Events

Slow Descent into Digital Hell: How the Moving Image Is Coping with Digital India

Lecture by Ashish Rajadhyaksha

Ra-One: The Game, 2011

When:
Friday, February 5, 2016, 5:00pm - 5:00pm
Description:

The public process of making and showing movies provided one of the major institutions of democratic modernity in 20th-century India. As India enters a new era of digital governance, the shift to digital filmmaking and exhibition is transforming the essentially political practices that the cinema created. Ashish Rajadhyaksha looks at Bollywood films and accompanying video games, independent cinema, and key works in experimental video in the context of these changes in India’s massive moving image industry.
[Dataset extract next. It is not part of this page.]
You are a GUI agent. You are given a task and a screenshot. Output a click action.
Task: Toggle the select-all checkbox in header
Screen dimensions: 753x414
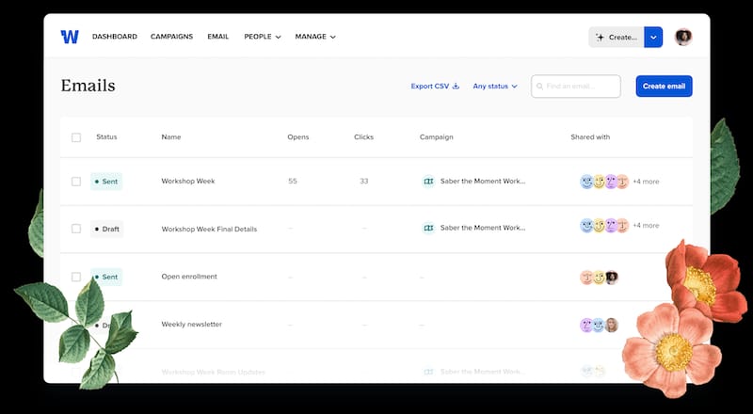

Ashish Rajadhyaksha is co-editor of the Encyclopaedia of Indian Cinema (1999/2001) and author of Indian Cinema in the Time of Celluloid: From Bollywood to the Emergency (2009). He has curated a number of film and art events, such as the 'Bombay/Mumbai 1992–2002' exhibition that was a part of Century City: Art and Culture in the Modern Metropolis (Tate Modern, 2002, with Geeta Kapur), Memories of Cinema (IVth Guangzhou Triennale, 2011) and You Don't Belong (a package of experimental video, documentary and fiction films that traveled through five cities in China and Hong Kong). He was Senior Fellow at the Centre for the Study of Culture and Society (1998–2013) and has since then been Visiting Professor at the Lingnan University, Hong Kong, the Asia Research Institute of the National University of Singapore and the School of Arts & Aesthetics, Jawaharlal Nehru University, New Delhi.

Co-sponsored by the Department of Cinema and Media Studies.